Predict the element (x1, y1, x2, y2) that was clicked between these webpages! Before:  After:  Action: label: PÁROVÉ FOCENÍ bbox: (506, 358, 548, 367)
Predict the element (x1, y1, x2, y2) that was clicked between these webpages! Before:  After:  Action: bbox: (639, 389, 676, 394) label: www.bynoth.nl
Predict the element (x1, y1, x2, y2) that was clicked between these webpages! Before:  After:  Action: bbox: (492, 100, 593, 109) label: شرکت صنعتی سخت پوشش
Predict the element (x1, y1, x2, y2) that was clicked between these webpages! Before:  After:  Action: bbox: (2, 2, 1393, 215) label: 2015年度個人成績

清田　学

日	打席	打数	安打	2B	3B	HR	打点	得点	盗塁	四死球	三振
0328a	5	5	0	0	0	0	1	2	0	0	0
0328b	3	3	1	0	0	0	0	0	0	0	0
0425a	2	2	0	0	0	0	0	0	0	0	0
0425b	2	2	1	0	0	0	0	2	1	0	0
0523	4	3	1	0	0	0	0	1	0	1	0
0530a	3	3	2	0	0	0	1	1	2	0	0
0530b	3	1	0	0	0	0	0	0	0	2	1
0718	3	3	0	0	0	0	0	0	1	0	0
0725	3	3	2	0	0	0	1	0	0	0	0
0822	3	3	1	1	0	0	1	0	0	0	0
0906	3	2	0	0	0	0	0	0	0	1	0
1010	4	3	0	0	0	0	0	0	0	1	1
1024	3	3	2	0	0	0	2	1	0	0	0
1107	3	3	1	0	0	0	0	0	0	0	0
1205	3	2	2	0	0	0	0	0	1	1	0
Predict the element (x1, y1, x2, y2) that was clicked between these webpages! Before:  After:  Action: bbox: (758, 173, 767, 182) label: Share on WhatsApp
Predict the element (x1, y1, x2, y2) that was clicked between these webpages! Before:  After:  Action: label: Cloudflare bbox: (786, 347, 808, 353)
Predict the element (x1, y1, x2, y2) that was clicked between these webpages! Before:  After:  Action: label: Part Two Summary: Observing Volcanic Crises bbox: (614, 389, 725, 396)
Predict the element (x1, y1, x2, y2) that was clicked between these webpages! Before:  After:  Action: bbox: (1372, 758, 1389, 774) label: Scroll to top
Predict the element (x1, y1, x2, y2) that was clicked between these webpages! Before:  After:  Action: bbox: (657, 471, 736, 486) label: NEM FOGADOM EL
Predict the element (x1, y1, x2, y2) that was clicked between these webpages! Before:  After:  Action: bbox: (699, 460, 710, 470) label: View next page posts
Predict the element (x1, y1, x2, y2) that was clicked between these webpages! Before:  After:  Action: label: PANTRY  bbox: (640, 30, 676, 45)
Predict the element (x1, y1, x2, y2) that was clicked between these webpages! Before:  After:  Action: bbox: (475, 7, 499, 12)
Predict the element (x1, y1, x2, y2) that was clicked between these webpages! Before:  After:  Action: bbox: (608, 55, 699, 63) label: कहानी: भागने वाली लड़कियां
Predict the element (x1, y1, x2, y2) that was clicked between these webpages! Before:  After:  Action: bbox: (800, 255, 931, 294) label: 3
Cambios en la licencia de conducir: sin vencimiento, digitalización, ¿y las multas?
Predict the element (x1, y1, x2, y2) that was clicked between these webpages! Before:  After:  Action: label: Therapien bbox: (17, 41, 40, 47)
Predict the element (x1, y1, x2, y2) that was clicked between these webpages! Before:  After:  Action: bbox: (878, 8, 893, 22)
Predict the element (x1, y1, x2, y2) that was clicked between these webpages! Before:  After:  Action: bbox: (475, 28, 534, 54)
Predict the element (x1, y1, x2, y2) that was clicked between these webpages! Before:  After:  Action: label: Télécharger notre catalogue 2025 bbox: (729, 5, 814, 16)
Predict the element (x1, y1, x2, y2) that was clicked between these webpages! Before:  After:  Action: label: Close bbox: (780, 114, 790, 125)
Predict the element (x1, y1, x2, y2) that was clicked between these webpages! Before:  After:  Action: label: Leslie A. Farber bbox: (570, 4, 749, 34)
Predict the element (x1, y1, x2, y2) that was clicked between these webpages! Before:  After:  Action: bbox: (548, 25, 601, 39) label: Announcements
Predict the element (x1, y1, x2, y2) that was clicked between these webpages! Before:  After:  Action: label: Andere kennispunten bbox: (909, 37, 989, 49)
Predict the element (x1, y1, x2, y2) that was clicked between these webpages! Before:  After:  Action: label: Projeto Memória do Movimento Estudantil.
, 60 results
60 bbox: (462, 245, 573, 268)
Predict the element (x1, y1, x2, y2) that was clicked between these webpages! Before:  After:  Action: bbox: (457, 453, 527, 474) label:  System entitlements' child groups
■ ■ ■ ■
> **Stated goal**
Format the items as a Markdown table with the columns Row and Item line, starting with the line that contains "114, 790, 125)" and going on through the line that contains "4, 749, 34)". Leave out any blank lines.

> **Output below**
| Row | Item line |
|---|---|
| 1 | Predict the element (x1, y1, x2, y2) that was clicked between these webpages! Before:  After:  Action: label: Close bbox: (780, 114, 790, 125) |
| 2 | Predict the element (x1, y1, x2, y2) that was clicked between these webpages! Before:  After:  Action: label: Leslie A. Farber bbox: (570, 4, 749, 34) |